Landauf, landab kennt man Benno Fürmann als wandelbaren Schauspieler, der mit einer starken Präsenz und einer unverwechselbaren Stimme unzählige Kino- und TV-Projekte veredelt hat. Seit er mit jugendlichem Ruhrpott-Charme im RTL-Format „Und Tschüss“ 1994 das erste Mal einer größeren TV-Öffentlichkeit bekannt wurde, sind nicht nur ein paar Jahre, sondern auch viele nachhaltige Engagements ins Land gegangen, in denen der gebürtige Berliner mal den schwer durchschaubaren Bösewicht wie in „Babylon Berlin“ und mal den hadernden Allerweltsmenschen spielt, wie in den Filmen von Christian Petzold. Wenn es die Drehs gestatten, macht sich der Naturliebhaber immer wieder auf zu ausgedehnten Reisen – früher in die entlegensten Winkel der Welt, heute aufgrund des wachsenden Bewusstseins für die CO2-Belastung durch den Flugverkehr aber auch immer wieder in nahgelegene Orte… 

Inzwischen sucht er nicht mehr zwangsweise die Exotik beim Reisen, sondern eher die Ruhe in der Natur. Genau davon berichtet er im Sachbuch „Unter Bäumen. Die Natur, mein Leben und der ganze Rest“, das er gemeinsam mit Co-Autor Philipp Hedemann geschrieben hat und das beim Verlag Gräfe und Unzer veröffentlicht wurde. Im Rahmen der Top Lounge im Dresdener Haus des Buches las der gebürtige Berliner aus seinem Buch, das auf konkreten Reiseerfahrungen wie dem Besuch des Bergwaldprojekts im Alpenvorland beruht. Eine ideale Gelegenheit für ein ausführliches Gespräch mit dem charismatischen Schauspieler über die Ursprünge seiner tiefen Verbundenheit zur Natur sowie über die Reisen und Projekte, von denen er im Buch berichtet.

Benno Fürmann / © Thomas Koy

War von Anfang an klar, dass das erste Buchprojekt von Ihrer Beziehung zur Natur handeln wird?
Ich glaube, dass wir die vor uns liegenden klimatischen Probleme nicht lösen werden, wenn wir nur auf sie starren.

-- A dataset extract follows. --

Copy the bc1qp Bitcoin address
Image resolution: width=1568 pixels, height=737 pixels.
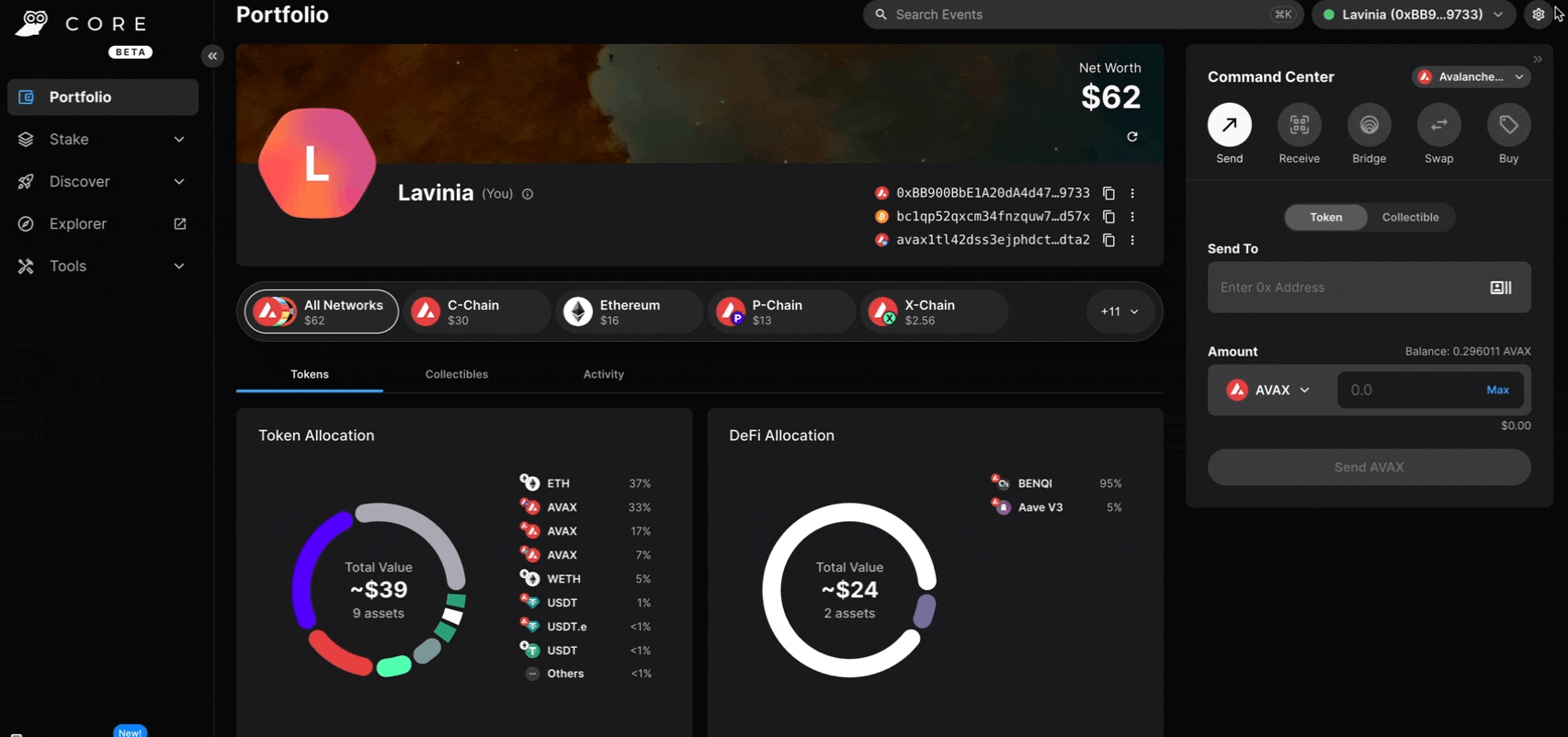(1108, 217)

Ich finde es wichtig, das Hirn ,anzuschmeißen’, denn wir brauchen kluge Lösungen. Mindestens genauso wichtig ist es aber, dass wir uns mit der Natur und dadurch mit uns selbst verbinden. Ich glaube, wir leben entkoppelt von der Natur und haben sie irgendwann als pures Rohstofflager verkannt. Ich plädiere dafür, die tiefe Verbindung zur Natur, die in uns allen steckt und die schon immer war, wieder zu entdecken. Das erlebt jeder, der in der Natur spazieren geht. Ich kenne niemanden, der gestresster aus dem Wald herauskommt, als er hineingegangen ist. Über diese Gedanken hatte ich grob mit dem Verlag gesprochen und dann war die Richtung ziemlich schnell klar.

Hat das Leben in der Natur für Sie schon immer so eine wichtige Rolle gespielt? Gab es Schlüsselmomente, die ein neues Verhältnis dazu eingeleitet haben?
Es gab als Kind immer wieder tiefgreifende Erfah­rungen. Ich reiste mit meiner Mutter im Urlaub zu Inseln, auf denen es keinen Strom gab und wo es sehr ursprünglich zuging. Als Westberliner kann ich mich aber auch noch gut an die Reisen durch die damalige Zone nach Bonn erinnern, wo ein Teil unserer Familie lebte. Von da aus haben wir Ausflüge ins Siebengebirge im Rheinland rund um den Drachenfelsen unternommen, wo Siegfried den Drachen erschlug. Dort bin ich mit meinem Onkel und meiner Tante, die mir viel erklärt haben, durch die hügelige Landschaft spaziert. Ich kannte solche Wälder aus Berlin ja überhaupt nicht! Viele Jahre später habe ich gemerkt, dass ich mehr Ruhe brauche als noch in jüngeren Jahren, in denen man eher die Orte aufgesucht hat, wo viel passierte und wo man seine Freunde traf. Das kam dann, als ich selbst Vater wurde, so um die 30. Da sind dann auch meine Reisen immer ursprünglicher geworden. Nicht unbedingt weiter weg, aber doch immer weiter von Städten entfernt. Ich war viel mit dem Zelt unterwegs, war immer mehr Bergsteigen und Berg­wandern. Je stiller es wurde, desto langsamer werde ich. Das genieße ich sehr.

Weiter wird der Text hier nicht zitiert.